Exercise inputs -
──────────
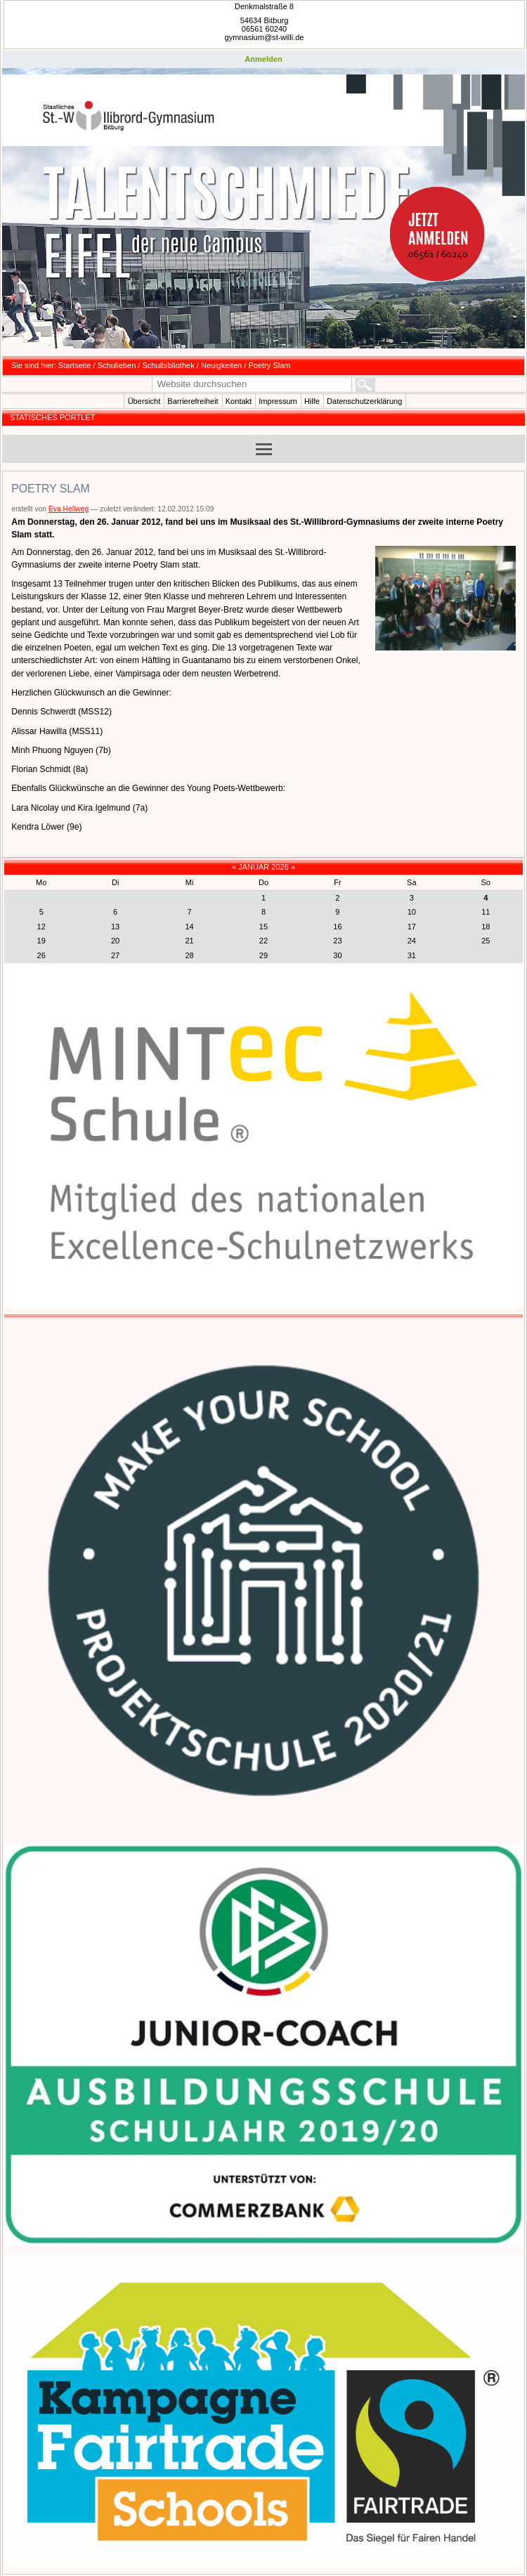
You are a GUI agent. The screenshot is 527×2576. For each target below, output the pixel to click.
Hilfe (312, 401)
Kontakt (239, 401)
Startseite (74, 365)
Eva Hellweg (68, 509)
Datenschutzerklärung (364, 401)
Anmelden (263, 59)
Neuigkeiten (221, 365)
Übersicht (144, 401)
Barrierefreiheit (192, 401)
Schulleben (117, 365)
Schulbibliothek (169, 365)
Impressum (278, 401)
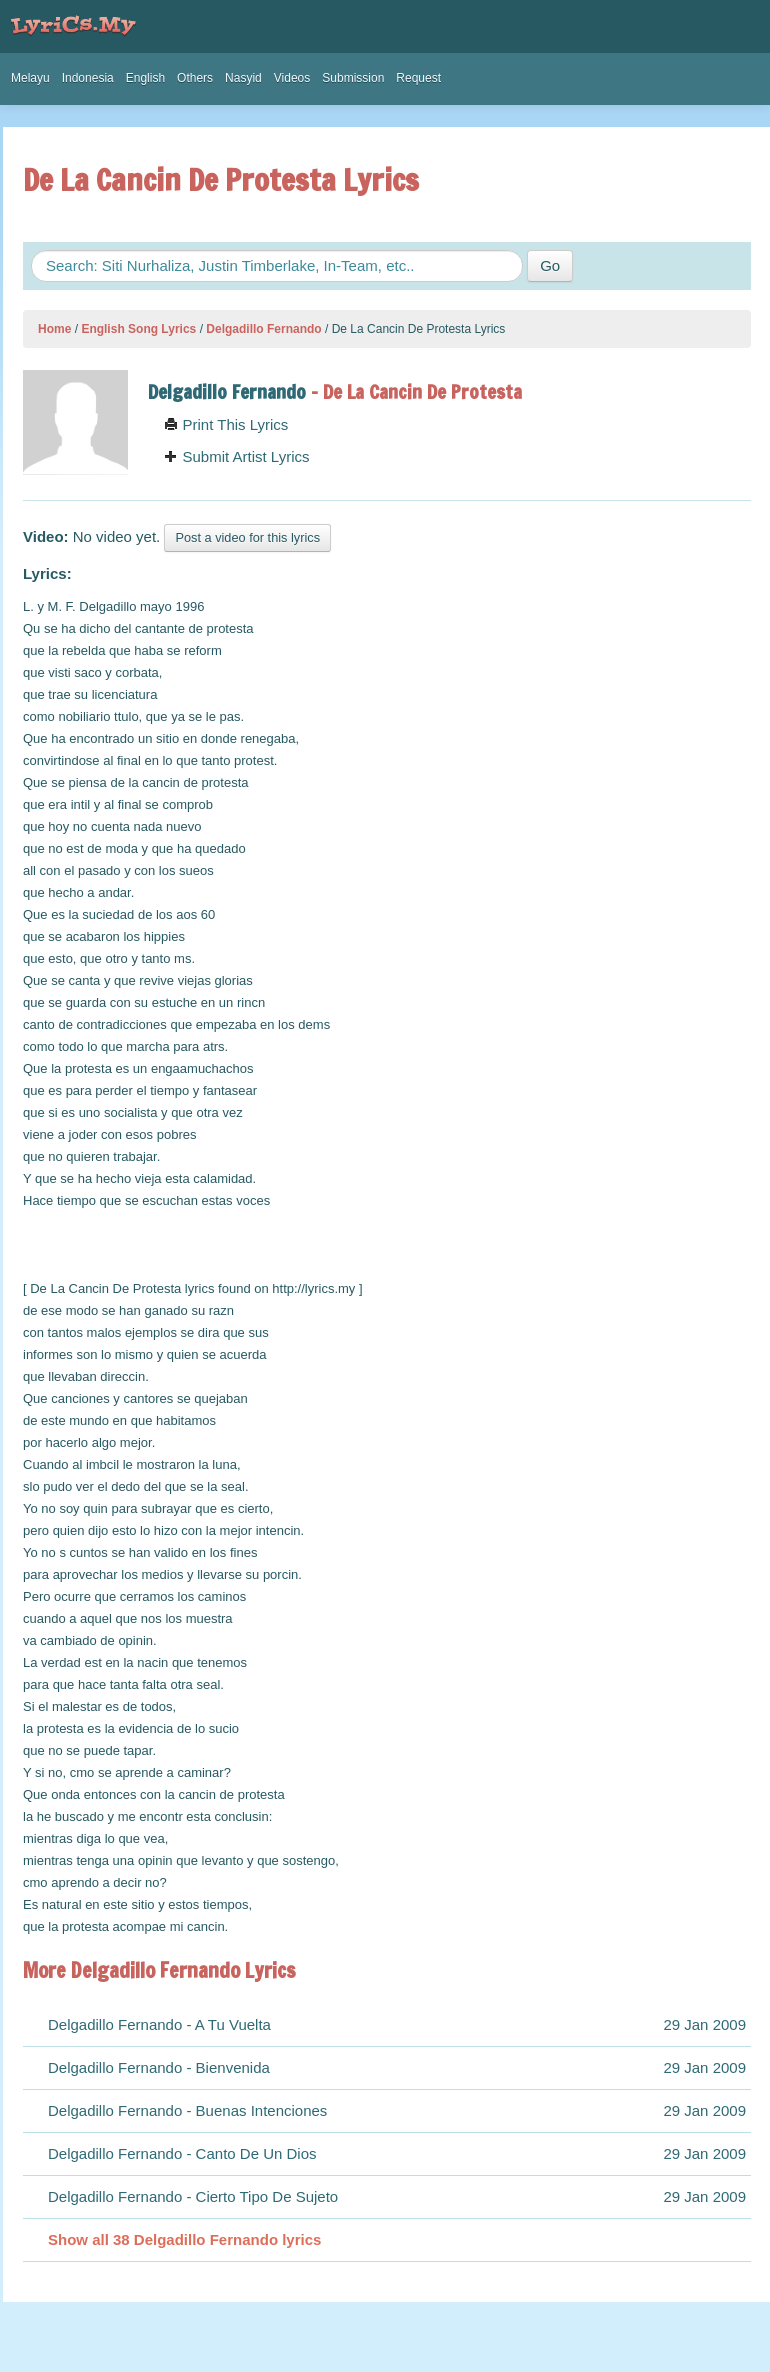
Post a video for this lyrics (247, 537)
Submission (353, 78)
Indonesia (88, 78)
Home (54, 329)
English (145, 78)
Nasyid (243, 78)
──────────
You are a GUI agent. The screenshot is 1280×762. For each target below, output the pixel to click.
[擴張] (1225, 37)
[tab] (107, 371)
──────────
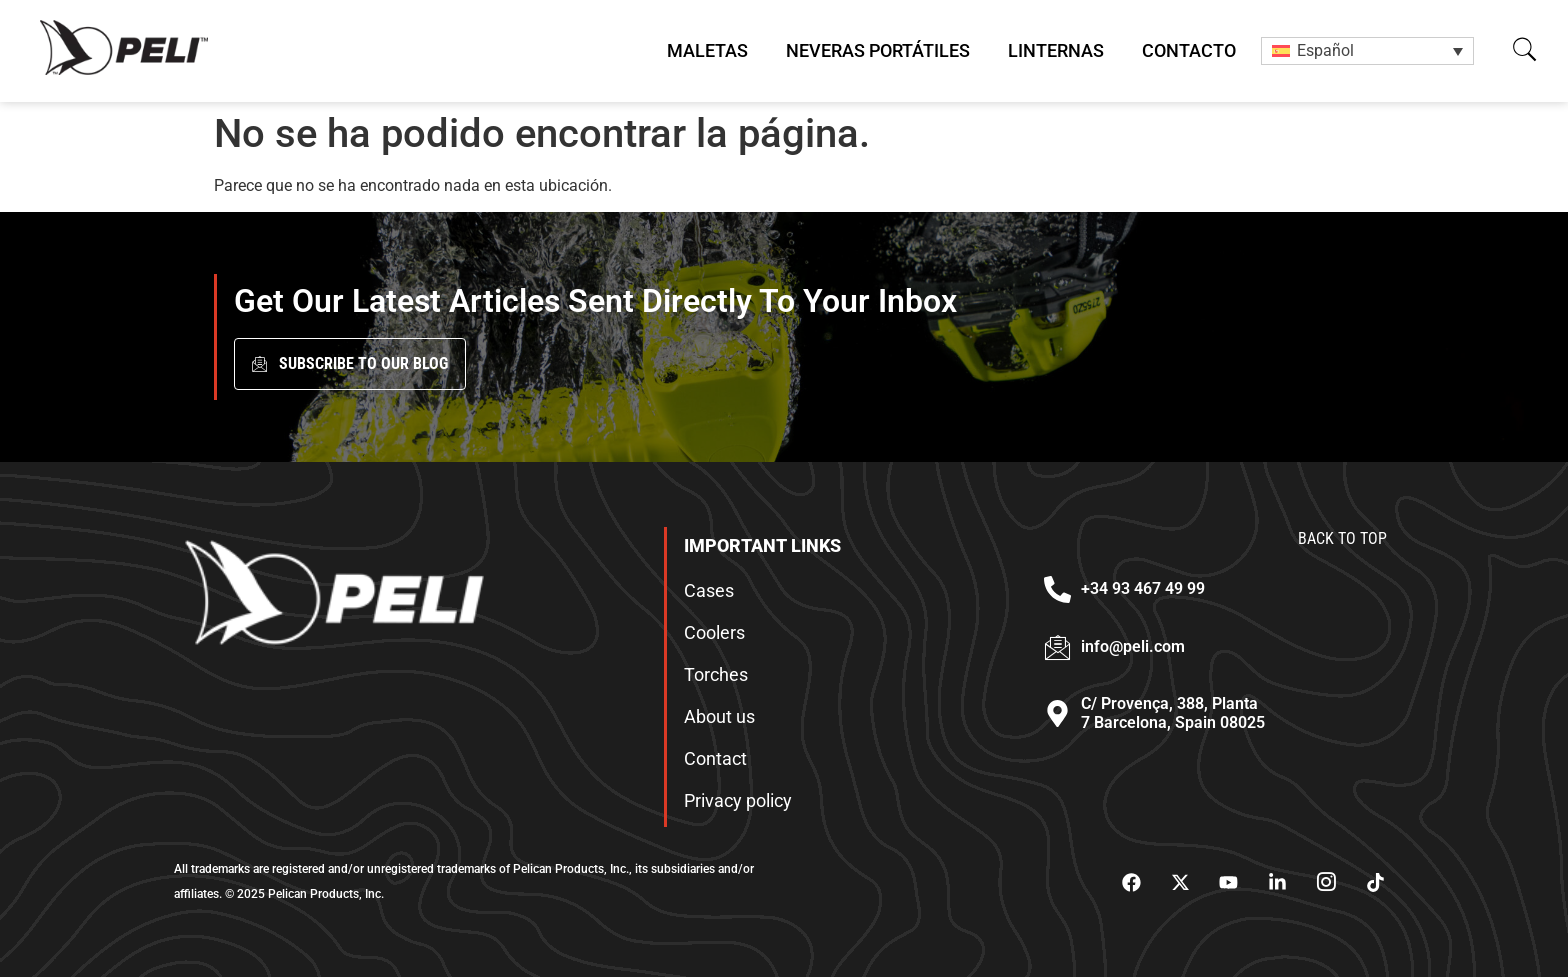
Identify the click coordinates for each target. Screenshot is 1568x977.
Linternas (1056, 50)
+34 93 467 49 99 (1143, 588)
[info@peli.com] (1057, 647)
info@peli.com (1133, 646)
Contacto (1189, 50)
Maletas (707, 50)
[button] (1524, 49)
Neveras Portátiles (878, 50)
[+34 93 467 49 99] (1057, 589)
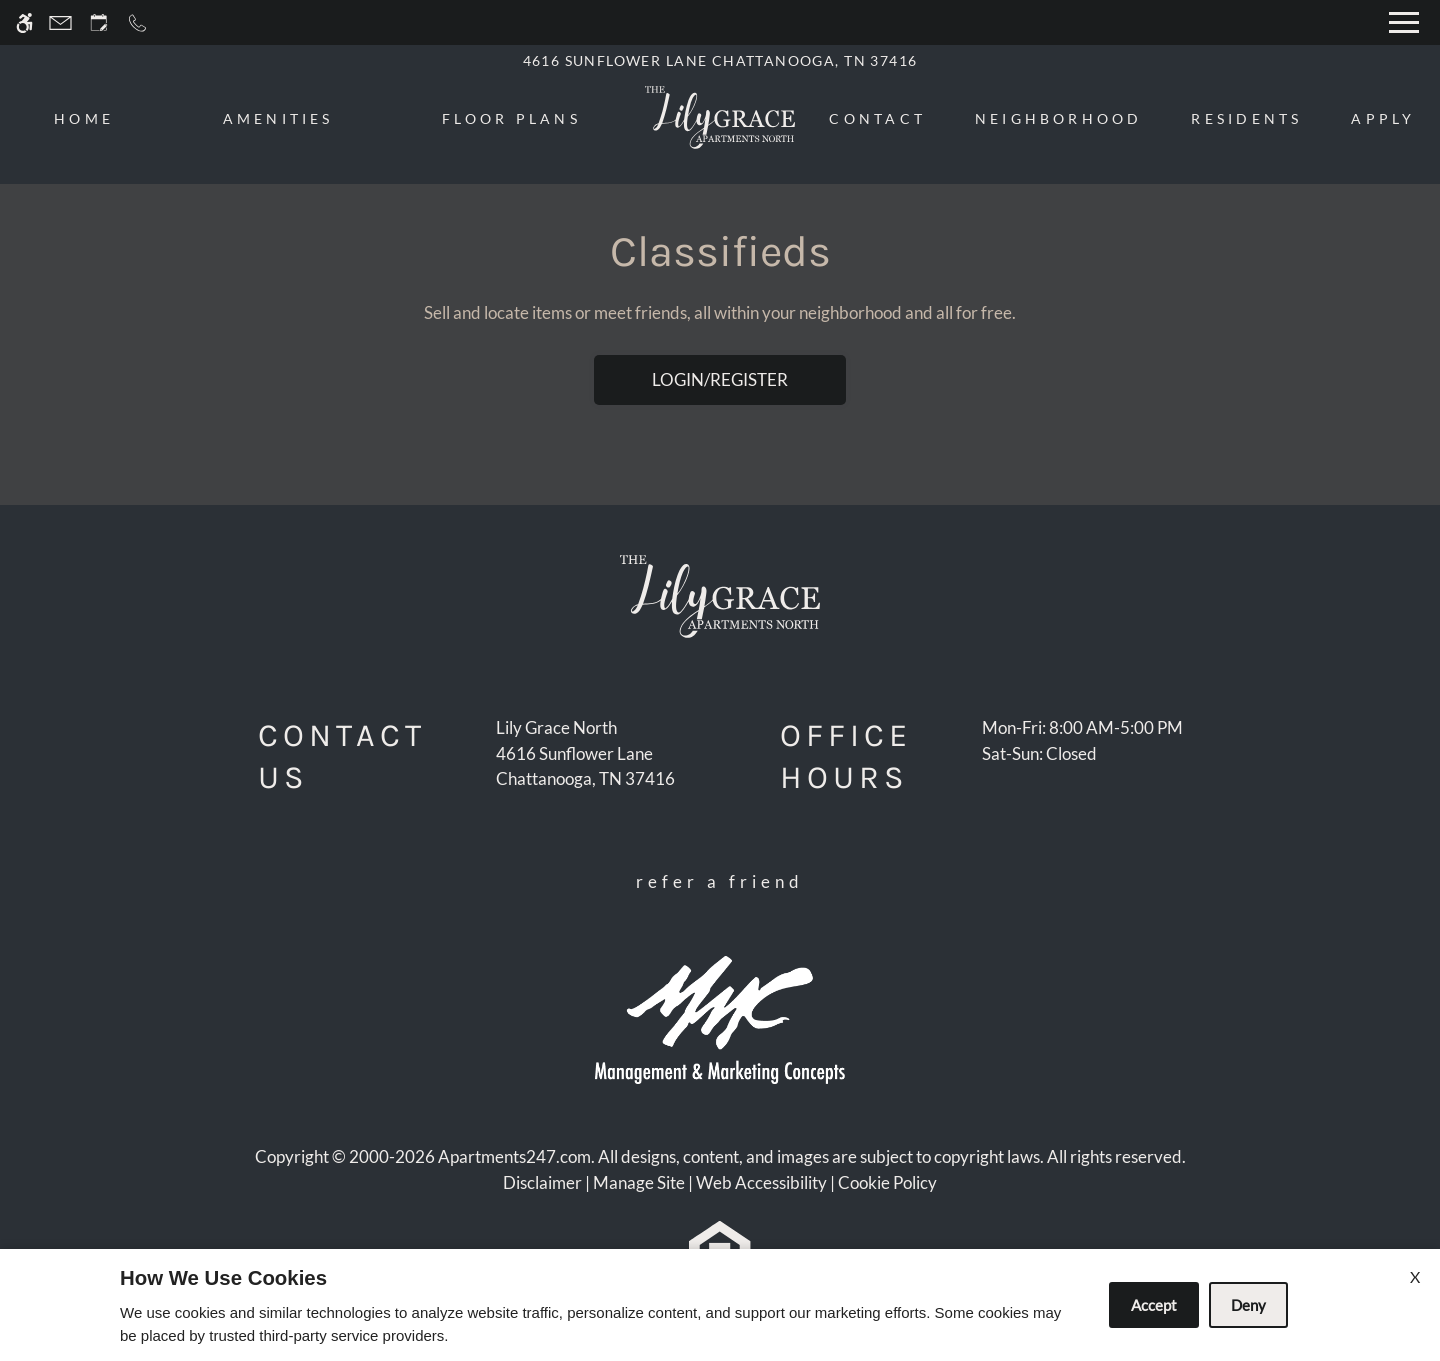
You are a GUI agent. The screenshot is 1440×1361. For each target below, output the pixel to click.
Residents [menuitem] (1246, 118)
──────────
Problem details - Rewrite the material starting at the line that has "[+34 93 467 49 99] (1057, 589)" and ending after the line that has "Residents [menuitem] (1246, 118)", changing "GUI agent" to "UI agent" and keeping everything else the same. Leave out the pictures.

Output of the exercise -
[+34 93 467 49 99] (1057, 589)
You are a UI agent. The screenshot is 1440×1361. For each target below, output the pixel to click.
Residents [menuitem] (1246, 118)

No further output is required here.